Ah non, pas vous ! Je n’ai pas besoin de vous ! Tous ces rendez-­‐vous que nous avons eu ensemble dans votre bureau avec mes parents depuis des semaines et encore plus n’ont servi à rien, madame la super Protectrice, Protectrice de rien du tout oui ! ... de rien du tout... vous ne prononcez que des blablas ! Ce n’est surement pas vous qui allez m’obliger à retourner dans ce fichu lycée !... Pourtant, tu m’as affirmé plusieurs fois que tu aimais apprendre, que tu aimais aussi le sport... Tu parles !... c’était juste pour vous faire plaisir ! De toute façon même si je réussis mes études, vous croyez que je pourrais faire ma vie ailleurs ? Et puis qu’est-­‐ce que penseront mon père et ma mère si je m’en vais, ce serait les trahir, vous ne croyez pas ? Tenez, je suis comme déchiré en deux !... Oui, je comprends, mais si tu te mets dans la tête que c’est difficile ce sera forcément difficile. Tu es un garçon plutôt positif, non ?... Oui, peut-­‐être... mais là je n’ai plus le moral, trop de tension, ça devient insupportable !... Si je parlais à tes parents !... ça ne servira à rien, plus rien ne peut servir à quelque chose. Au contraire Bryan ton problème est aussi le mien je peux t’aider d’autres peuvent t’aider ta difficulté c’est de rester tout seul sans le soutien des autres je crois que tu t’enfuis de toi-­‐même mais ce n’est pas la solution retrouve toi ne reste pas avec tes amis de l’ennui tu as d’autres cartes en main essaie de prendre du recul sur ta situation... 

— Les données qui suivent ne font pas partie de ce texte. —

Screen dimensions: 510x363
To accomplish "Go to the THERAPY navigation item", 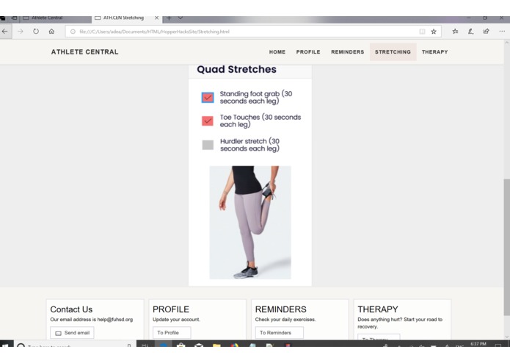I will (x=434, y=51).
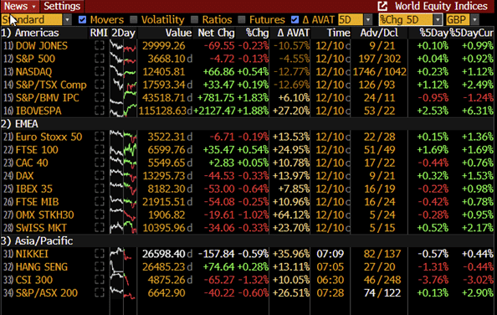Open the GBP currency dropdown
This screenshot has width=497, height=315.
pos(474,19)
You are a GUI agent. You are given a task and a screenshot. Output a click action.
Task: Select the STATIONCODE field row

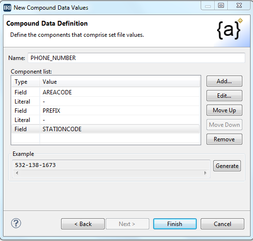106,129
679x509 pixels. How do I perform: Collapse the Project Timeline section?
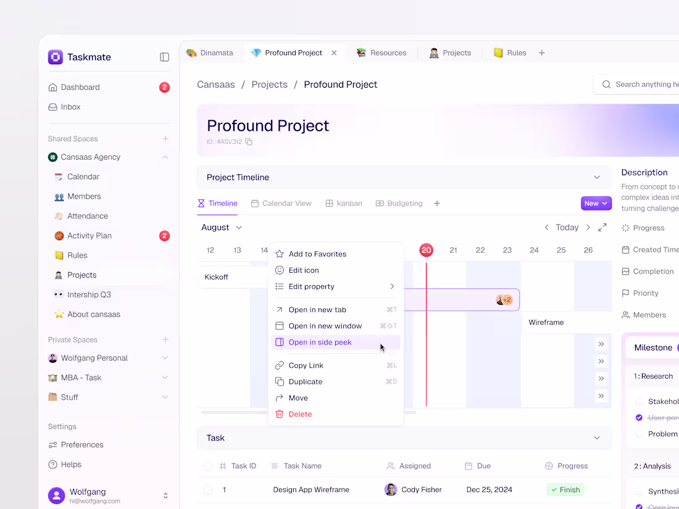597,177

Stop ! Stop ! J’en ai assez de toutes ces leçons qui ne servent à rien, de toutes ces foutaises, ces c... ! Je suis fatigué. Tellement fatigué. 

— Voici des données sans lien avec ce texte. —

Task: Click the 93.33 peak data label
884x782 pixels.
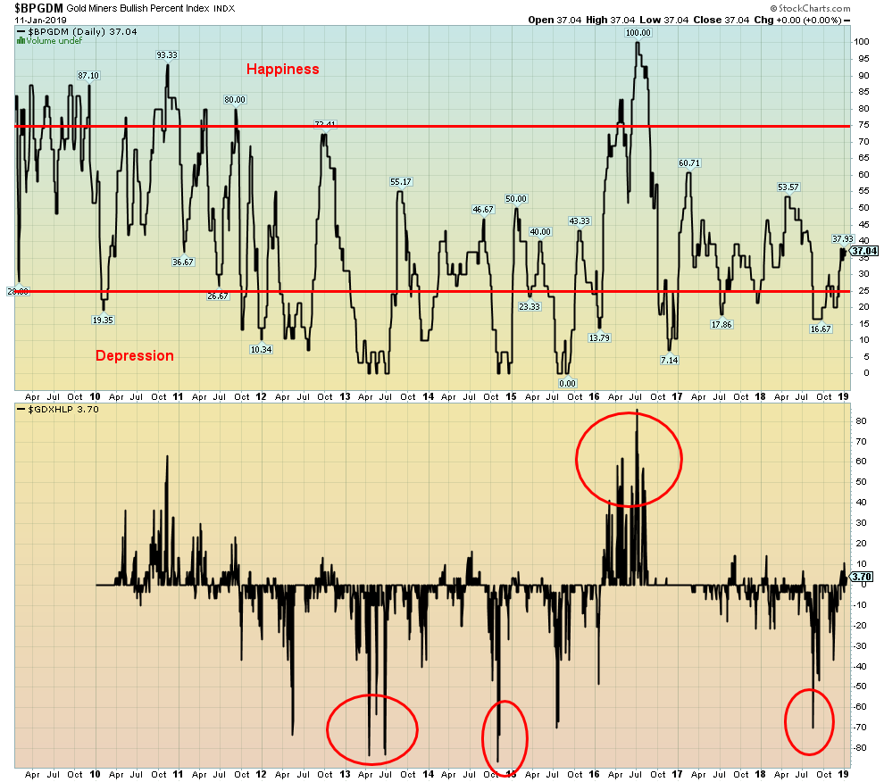Action: pos(167,54)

Bryan s’en va plus loin dans un coin là-­‐bas, un coin de silence il n’y en n’a pas beaucoup sur cette place minérale et des coins de pleurs il y en a beaucoup maintenant. Chacun l’observe ainsi plusieurs minutes, de longues minutes. Tristes et ne sachant que faire, même La Fumée ne fait plus trop le fier, ses potes non plus d’ailleurs. Chacun se demande ce qu’il a loupé finalement entre ces immeubles. Une histoire quotidienne, Bryan ou un autre ou encore un autre parmi d’autres, de multiples autres. Vraiment plombante cette situation. 

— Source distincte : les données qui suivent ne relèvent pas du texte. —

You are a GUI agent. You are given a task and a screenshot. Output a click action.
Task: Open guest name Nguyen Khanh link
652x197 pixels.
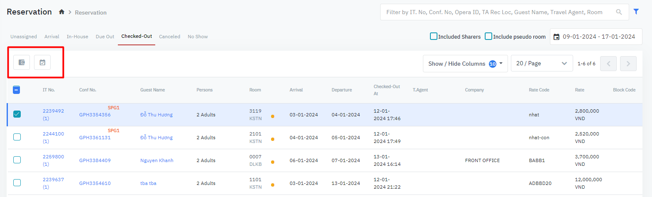156,160
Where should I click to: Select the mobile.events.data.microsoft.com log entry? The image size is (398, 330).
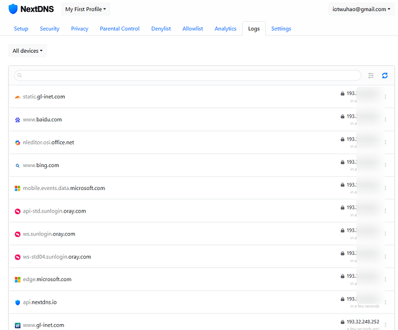coord(64,188)
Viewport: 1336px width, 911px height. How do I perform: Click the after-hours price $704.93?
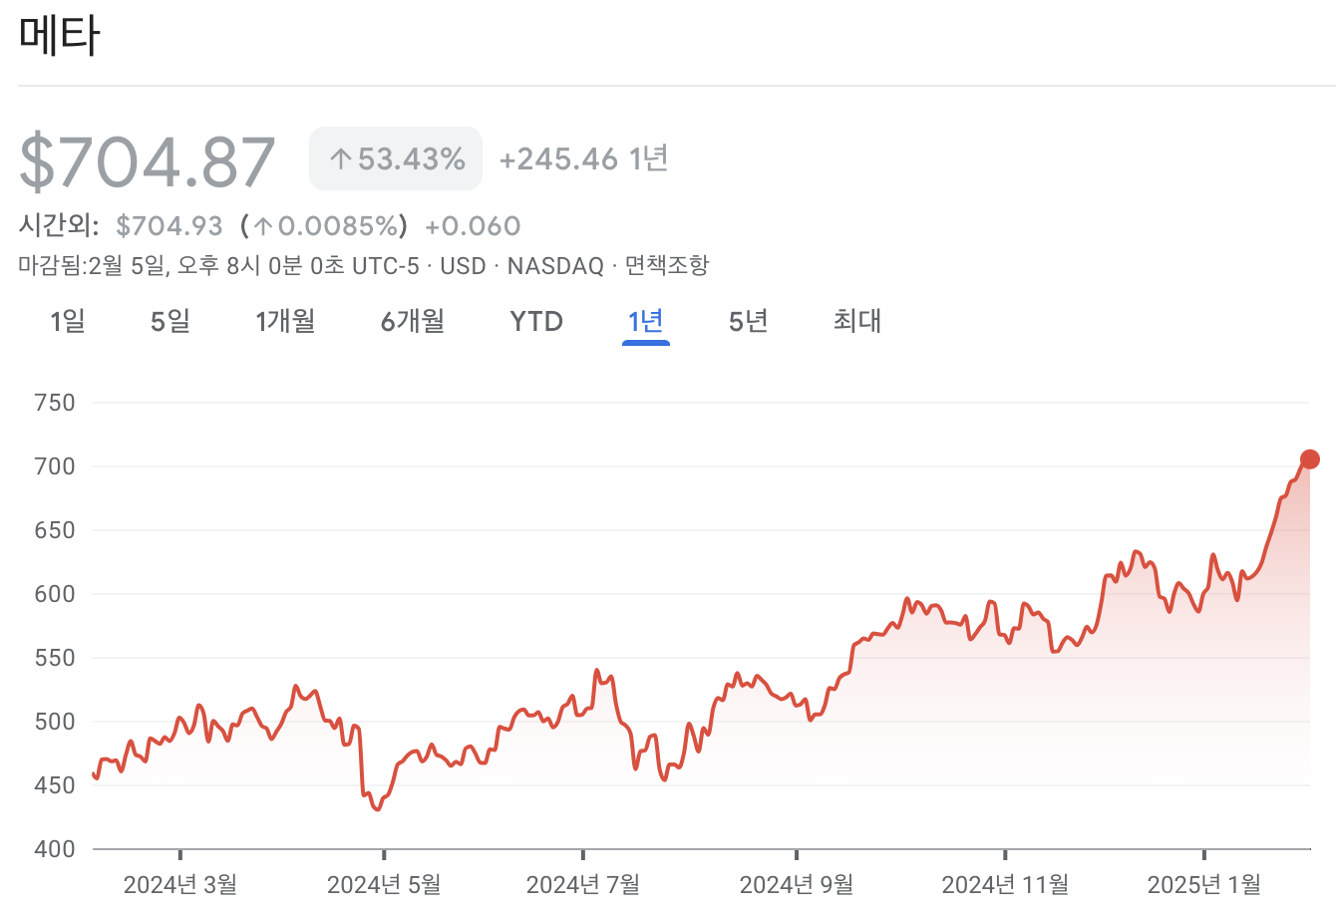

Le ballon. Joseph regarde un moment le ballon au sol. Immobile, l’objet semble lui dire quelque chose. Il se lève et ne sait pas trop bien pourquoi, il le saisit. Les autres surpris s’approchent, Salvadora La Protectice, Heimdall Le Gardien, puis les cinq jeunes, puis La Fumée lui-­‐même. Bryan, lui, est toujours dans ce coin. 

Chacun sent l’importance du moment. Et le moment est important. 

Joseph tente une première passe timide, peu importe à qui. Une deuxième, une troisième... mais tout reste fragile. Le ballon échappe et roule jusqu’aux pieds de Bryan. Un petit temps. Il hésite puis énergique il s’en empare, commence quelques dribles, le passe ensuite à l’un et à l’autre qui le lui rendent. Le jeu prend son envol. Les rebonds se font de plus en plus joyeux. Les sourires éclairent les visages. Les encouragements fusent. On ne pensait pas qu’on arriverait à se parler. Bryan est le meilleur de tous au basket et ça se voit ! Les autres admirent sa dextérité.